Know the store’s return and exchange policies. This one can occasionally be a challenge, especially since some stores change their return policies for the Holiday Season. Knowing the store’s return policy will help you know when their reasonable time frame for Holiday returns expires. The return policy should be posted, especially if there are exclusive Holiday terms.
Don’t try to return items the first few days after the Holiday. Unless you are headed out of town on a safari, or there is another imperative reason to return items immediately, try waiting a couple of days. This will greatly reduce your time in line, and most likely, your frustration. Although wait times can vary by store, the lines immediately after the Holiday will always look daunting, and you never know when a customer will present an exchange/return enigma to an employee.

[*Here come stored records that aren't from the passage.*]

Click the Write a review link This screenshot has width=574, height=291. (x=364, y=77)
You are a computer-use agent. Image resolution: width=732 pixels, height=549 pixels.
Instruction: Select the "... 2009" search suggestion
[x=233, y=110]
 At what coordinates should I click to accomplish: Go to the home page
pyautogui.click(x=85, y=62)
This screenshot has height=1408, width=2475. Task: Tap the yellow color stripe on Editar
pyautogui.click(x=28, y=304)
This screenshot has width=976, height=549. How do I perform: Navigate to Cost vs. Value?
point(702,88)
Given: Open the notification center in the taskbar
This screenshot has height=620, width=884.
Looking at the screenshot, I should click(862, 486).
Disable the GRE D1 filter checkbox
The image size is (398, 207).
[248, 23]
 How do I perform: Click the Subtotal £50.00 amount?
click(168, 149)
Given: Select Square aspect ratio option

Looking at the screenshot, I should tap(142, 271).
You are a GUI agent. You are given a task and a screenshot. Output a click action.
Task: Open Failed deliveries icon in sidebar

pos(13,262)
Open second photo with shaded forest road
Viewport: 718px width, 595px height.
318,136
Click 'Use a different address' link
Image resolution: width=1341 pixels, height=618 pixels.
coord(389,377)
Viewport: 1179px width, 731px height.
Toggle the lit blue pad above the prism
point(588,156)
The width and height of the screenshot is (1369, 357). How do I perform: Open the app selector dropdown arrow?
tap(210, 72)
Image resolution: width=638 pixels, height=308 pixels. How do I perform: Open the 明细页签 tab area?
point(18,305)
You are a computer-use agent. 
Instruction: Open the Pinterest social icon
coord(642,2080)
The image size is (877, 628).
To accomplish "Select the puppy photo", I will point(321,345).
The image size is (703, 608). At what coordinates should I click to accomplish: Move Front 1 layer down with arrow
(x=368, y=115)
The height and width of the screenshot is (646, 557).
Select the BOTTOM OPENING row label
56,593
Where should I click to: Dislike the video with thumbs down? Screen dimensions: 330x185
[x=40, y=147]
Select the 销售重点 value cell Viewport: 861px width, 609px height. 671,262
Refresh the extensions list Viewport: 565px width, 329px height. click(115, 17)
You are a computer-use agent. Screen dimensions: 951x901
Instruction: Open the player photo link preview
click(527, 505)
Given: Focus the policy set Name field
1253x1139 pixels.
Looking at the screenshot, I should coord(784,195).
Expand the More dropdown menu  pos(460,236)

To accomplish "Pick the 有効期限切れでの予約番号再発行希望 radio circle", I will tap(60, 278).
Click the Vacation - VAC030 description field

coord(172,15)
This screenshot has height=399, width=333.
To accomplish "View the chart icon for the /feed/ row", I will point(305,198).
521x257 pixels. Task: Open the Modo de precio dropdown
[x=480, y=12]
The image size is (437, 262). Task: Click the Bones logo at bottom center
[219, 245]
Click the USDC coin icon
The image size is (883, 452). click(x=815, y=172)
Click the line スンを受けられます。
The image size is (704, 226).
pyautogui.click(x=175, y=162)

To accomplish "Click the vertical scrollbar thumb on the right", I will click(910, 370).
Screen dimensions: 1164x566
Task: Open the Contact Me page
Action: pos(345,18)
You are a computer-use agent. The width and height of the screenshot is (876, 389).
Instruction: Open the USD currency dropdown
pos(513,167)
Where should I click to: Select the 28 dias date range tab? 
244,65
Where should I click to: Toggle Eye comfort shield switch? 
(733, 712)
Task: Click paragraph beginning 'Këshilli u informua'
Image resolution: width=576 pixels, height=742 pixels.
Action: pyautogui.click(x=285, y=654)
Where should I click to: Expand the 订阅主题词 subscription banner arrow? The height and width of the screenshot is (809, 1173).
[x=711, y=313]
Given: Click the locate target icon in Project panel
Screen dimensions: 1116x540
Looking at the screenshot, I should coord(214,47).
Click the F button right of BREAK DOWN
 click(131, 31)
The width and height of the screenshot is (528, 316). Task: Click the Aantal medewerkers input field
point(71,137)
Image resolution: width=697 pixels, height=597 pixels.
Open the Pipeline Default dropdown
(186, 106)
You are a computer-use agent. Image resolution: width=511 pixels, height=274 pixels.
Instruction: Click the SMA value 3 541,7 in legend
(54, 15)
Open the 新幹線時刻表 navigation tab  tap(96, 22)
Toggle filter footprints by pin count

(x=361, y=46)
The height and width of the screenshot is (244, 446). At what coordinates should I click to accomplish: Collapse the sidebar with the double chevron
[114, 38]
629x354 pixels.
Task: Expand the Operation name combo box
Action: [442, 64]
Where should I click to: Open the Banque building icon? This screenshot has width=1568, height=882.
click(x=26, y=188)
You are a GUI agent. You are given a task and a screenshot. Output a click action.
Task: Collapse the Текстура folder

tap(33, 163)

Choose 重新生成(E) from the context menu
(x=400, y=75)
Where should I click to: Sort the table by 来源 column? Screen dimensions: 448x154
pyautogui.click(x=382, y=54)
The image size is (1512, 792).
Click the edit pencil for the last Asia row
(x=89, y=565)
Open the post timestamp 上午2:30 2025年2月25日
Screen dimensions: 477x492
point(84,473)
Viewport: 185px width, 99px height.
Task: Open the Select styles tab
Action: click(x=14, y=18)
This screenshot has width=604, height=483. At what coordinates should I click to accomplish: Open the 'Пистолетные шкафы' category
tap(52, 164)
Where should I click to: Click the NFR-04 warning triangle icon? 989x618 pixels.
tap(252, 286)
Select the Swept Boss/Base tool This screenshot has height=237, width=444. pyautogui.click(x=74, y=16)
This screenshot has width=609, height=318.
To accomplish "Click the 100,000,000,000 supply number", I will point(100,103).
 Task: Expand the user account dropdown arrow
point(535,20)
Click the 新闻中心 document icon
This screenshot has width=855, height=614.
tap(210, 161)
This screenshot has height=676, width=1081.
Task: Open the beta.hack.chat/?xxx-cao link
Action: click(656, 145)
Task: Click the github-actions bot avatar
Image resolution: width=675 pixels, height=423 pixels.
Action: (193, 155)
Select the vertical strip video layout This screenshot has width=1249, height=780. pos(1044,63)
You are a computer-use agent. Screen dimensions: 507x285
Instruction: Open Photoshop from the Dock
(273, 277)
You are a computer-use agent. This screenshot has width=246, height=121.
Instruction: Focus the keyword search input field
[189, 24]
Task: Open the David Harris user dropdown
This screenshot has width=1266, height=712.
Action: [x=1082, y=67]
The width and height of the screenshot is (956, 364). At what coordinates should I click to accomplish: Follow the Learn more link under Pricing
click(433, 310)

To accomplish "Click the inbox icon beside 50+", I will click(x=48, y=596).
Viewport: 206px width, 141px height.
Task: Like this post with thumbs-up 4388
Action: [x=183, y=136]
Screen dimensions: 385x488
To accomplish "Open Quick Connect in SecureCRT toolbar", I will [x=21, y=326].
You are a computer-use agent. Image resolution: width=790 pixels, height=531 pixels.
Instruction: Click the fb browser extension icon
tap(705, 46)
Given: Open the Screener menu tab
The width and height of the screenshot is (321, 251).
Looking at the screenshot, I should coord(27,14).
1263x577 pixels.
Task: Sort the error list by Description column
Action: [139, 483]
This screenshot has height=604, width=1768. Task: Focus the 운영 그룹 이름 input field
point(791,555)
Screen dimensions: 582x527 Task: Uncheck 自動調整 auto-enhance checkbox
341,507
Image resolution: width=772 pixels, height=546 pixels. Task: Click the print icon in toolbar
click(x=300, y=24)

When all else fails, ask for store credit. If you don’t have a receipt for an item, or you are past the reasonable time frame for the return, most stores will gladly issue you a store credit on an item. Be forewarned: the store credit may be offered at a reduced rate from the current retail price. This point aside, most stores are willing to offer in-store credit on merchandise, as it keeps the revenue from going elsewhere. You may have to show your state identification, so they can trace occurrences. Recently, I was able to return items to a store that were way beyond the normal policy, and received a store credit for the full amount, which is exactly what I had hoped for in order to purchase a different item.
Returning or exchanging gifts during the Holiday season can be a challenge. These simple tips should help you save time and aggravation, as well as provide the best possible return situation. The best option, always, is to research the store’s return policy. But every now and then, you will find yourself in the not-so-ideal situation. However, if you have a plan & can get the store to agree, you should at least be able to strike some common ground. And, your time will be better spent in other places than the return line.